- [WHAT TO DO]
(1) Please reproduce the passage from the LED and CFL lighting thread word for word, starting with "In cold weather" and going on through "(Oct 2, 2008)".
(2) In the LED and CFL lighting thread, which type of light does DiscoInferno suggest for lighting a whole room?

- [QUOTED TEXT]
In cold weather I also have some "standing" lights I leave on outside.  I'd do it in warm weather too, but the bugs/insects are too much.  In those application I will also try the 1.5 watt LED and see how it works.  As my goal is to have enough light to see is something is going on in the near area, I think it will work fine, and at the reduced power consumption as compared to a low output CFL.


----------



## DiscoInferno (Oct 2, 2008)

I assume that the 1.5W LED light is more of a directional (spotlight-type) light?  Is it sufficient light everywhere, or just directly in front of the light?  CFLs are pretty omnidirectional unless equipped with a reflector, so if you compare based on peak brightness (candelas) rather than total light power (lumens) the directional LED light will win.  In applications that call for small spot lighting, this suggests using LEDs.  When trying to light a whole room, this suggests CFLs (for now).  What are the specs on the LED light?

- [RECORDS PROVIDED]

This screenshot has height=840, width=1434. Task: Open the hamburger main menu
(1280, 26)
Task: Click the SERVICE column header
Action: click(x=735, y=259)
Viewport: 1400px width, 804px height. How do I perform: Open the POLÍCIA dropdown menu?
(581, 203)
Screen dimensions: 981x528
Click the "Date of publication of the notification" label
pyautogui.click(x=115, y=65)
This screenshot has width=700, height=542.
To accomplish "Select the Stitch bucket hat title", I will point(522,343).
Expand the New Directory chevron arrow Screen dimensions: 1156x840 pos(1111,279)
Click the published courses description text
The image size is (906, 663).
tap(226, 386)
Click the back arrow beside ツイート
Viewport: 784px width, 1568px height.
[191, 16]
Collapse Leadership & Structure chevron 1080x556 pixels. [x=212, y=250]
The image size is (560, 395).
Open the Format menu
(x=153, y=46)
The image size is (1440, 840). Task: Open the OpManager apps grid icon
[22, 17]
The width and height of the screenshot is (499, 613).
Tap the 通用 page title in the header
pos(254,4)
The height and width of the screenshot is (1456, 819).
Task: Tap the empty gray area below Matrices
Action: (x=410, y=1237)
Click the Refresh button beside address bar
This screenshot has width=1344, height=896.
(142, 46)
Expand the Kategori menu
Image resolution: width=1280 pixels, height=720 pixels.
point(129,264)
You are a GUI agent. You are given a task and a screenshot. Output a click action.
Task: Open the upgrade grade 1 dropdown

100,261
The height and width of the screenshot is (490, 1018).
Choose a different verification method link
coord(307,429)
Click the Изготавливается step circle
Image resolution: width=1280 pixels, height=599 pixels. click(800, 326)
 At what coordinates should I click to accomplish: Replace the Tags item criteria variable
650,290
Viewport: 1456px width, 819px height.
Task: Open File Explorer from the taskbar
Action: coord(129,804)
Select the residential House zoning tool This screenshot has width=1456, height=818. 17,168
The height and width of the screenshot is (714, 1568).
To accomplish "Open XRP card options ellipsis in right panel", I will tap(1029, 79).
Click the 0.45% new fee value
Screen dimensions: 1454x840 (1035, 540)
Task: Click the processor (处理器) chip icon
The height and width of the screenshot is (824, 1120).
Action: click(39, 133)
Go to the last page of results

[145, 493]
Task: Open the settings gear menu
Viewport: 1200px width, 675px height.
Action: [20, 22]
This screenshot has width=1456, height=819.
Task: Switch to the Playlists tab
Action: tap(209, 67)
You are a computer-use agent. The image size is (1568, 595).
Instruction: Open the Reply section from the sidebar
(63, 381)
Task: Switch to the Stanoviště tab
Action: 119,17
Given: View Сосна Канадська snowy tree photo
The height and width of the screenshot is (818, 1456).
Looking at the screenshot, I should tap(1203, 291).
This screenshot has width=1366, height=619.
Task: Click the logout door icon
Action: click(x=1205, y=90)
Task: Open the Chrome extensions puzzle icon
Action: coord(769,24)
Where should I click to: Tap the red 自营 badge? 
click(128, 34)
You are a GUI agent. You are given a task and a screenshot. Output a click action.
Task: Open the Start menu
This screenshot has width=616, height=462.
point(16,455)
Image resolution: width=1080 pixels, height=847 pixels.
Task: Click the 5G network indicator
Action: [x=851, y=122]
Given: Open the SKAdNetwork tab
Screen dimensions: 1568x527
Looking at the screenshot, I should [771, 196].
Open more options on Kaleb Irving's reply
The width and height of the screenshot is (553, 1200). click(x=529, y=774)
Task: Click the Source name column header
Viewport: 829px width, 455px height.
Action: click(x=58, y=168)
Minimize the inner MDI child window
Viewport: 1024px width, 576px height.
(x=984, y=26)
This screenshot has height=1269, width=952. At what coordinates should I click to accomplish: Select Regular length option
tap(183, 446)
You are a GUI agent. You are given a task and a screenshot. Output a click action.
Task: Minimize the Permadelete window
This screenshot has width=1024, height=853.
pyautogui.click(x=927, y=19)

- [RESPONSES]
(1)
In cold weather I also have some "standing" lights I leave on outside.  I'd do it in warm weather too, but the bugs/insects are too much.  In those application I will also try the 1.5 watt LED and see how it works.  As my goal is to have enough light to see is something is going on in the near area, I think it will work fine, and at the reduced power consumption as compared to a low output CFL.


----------



## DiscoInferno (Oct 2, 2008)

(2) CFLs, for now.